FDA Releases First Clinical Study Report For Approved Janssen Drug

By Clinical Informatics News Staff

March 19, 2018 Today FDA posted the first Clinical Study Report (CSR) as part of its Clinical Data Summary Pilot, an effort to increase drug approval transparency announced by FDA Commissioner Scott Gottlieb in January. The first CSR comes from Janssen Biotech for the approval of Erleada (apalutamide), the first FDA-approved treatment for non-metastatic, castration-resistant prostate cancer, as well the first to use the clinical trial result, or endpoint, of metastasis-free survival.

A CSR is meant to be a company-generated summary including a portion of the drug file, related to a clinical trial, that contains detailed summaries of the bottom line information on the methods and results of a clinical trial. It should include the study report body, the protocol and amendments, and the statistical analysis plan for each of the participating product’s pivotal studies. A CSR is a scientific document addressing efficacy and safety, FDA said in the January announcement. “We expect that making a CSR publicly available after a drug’s approval will provide stakeholders with more information on the clinical evidence supporting a drug application and more transparency into the FDA’s decision-making process,” the agency wrote in the press release.

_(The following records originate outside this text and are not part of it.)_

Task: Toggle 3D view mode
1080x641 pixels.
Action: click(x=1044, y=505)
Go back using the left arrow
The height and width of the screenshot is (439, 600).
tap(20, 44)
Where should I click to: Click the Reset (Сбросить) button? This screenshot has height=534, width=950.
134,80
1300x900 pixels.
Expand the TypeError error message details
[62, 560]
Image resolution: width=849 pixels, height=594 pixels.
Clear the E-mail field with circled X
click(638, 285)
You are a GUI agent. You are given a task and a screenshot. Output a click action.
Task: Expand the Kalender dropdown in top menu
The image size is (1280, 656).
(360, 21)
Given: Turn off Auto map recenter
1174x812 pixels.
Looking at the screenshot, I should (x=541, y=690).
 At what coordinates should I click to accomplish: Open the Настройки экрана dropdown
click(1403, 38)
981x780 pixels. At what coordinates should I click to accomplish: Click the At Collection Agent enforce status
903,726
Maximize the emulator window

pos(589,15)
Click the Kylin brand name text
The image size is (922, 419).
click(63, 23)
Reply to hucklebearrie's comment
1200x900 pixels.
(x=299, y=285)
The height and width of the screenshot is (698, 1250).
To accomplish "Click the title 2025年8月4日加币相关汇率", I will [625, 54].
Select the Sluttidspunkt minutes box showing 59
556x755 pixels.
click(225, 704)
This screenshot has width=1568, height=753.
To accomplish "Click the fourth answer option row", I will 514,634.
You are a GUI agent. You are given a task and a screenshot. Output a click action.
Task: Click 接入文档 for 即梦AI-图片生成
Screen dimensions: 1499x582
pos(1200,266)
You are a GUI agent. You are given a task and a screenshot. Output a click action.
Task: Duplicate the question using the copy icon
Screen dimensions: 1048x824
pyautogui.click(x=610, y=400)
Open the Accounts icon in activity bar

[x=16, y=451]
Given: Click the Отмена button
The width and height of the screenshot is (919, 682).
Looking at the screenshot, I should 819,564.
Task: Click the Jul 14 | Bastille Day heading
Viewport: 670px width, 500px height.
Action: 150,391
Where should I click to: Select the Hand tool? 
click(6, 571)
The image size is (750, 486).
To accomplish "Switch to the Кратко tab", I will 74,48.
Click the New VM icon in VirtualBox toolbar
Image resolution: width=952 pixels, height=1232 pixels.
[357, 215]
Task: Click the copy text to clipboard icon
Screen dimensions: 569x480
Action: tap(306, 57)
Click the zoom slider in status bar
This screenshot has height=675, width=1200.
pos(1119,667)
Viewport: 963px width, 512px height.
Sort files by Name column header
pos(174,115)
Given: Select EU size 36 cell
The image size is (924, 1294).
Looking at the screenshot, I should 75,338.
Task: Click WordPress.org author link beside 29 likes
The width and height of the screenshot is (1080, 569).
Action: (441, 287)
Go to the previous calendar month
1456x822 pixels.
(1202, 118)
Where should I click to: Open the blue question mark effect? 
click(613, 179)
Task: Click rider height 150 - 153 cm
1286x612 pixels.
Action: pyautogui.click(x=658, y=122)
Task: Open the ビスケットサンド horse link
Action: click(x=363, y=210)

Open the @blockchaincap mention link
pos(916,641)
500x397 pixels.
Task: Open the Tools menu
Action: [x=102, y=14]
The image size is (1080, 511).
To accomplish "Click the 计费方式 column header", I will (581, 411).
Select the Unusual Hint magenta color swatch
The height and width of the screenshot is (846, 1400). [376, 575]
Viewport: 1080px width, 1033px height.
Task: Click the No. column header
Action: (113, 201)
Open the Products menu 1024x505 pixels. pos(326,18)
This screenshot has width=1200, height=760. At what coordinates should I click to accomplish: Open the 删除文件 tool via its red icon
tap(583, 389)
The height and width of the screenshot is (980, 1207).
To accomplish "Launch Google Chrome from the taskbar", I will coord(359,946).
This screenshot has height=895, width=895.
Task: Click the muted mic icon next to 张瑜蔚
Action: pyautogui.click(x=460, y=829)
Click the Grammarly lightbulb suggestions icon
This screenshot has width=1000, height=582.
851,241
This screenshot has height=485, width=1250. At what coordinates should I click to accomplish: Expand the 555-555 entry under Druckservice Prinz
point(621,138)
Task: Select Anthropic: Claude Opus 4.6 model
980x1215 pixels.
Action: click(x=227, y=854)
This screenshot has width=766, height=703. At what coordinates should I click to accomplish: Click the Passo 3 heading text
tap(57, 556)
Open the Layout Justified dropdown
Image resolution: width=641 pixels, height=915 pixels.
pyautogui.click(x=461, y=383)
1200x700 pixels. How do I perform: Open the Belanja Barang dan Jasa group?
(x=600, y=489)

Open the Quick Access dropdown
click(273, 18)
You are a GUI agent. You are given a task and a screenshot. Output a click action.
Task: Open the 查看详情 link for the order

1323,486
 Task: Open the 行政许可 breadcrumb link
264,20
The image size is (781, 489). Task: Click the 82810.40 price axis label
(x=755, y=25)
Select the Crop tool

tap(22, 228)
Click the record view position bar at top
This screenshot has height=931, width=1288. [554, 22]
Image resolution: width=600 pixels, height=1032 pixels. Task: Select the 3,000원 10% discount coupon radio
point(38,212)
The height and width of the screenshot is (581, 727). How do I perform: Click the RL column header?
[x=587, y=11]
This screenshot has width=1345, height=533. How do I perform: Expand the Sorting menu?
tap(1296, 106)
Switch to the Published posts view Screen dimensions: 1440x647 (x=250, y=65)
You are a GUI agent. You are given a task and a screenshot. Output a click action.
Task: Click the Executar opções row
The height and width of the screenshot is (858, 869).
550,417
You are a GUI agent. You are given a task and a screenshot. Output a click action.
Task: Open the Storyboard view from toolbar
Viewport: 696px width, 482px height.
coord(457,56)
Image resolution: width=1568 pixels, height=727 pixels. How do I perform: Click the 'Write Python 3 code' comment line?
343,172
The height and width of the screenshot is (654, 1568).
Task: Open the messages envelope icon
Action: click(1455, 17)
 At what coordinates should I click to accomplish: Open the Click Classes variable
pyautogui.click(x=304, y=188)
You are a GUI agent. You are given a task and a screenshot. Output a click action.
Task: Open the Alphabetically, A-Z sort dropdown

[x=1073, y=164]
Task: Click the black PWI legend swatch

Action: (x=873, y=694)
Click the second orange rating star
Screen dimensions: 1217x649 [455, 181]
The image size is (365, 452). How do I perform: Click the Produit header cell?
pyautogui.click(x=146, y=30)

Drug approval information, including details about clinical trials, is usually discussed in FDA review, but often there is no complete description of the important efficacy trials, including the trial protocols, descriptions of any modifications made during the trial itself, and an explanation of all of the results, writes Janet Woodcock, director of FDA’s Center for Drug Evaluation and Research in a blog post today. CSRs are meant to bridge that gap, Woodcock writes, and FDA plans to release portions of the CSRs for the pivotal studies that supported FDA approval. “The reports will be redacted by FDA to exclude confidential commercial information, trade secrets, and personal privacy information. FDA will not release patient-level data,” she writes. “Our goal is to share more directly complete summaries of the clinical trial information we have evaluated to determine whether a drug is safe and effective.”

Participation in the pilot program is voluntary for sponsors. FDA said that it wanted to focus the pilot program on products that are “novel” and “of scientific interest”, but sponsors are not compelled to take part.

 

Janssen’s approval package posted online is for the February 14 approval of ERLEADA (apalutamide). It includes FDA’s approval letters and approved labeling as well as FDA’s application review files including chemistry reviews and risk assessment reviews.

Janssen’s CSR contribution is broken into three parts: the Clinical Study Report (an 891-page PDF); the study protocol (a 311-page PDF); and the statistical analysis plan (68 pages).

 

Woodcock writes: “We posted the CSR of the pivotal study with the regular action package. It’s a novel drug and we believe the CSR information, together with the FDA review, label, and other supporting documents, will facilitate a deeper understanding of how we reached our approval decision.”

 

FDA plans to post the CSRs from up to 9 approved new drug applications of participating sponsors throughout the pilot period. “We hope that reviewing the CSRs will help the scientific community better understand the information FDA used to evaluate an application and make an approval decision,” Woodcock writes. “At the end of the pilot we plan to seek comment from the public through a Federal Register notice to hear first-hand how the information was accessed and used. We hope to hear from a wide variety of stakeholders!”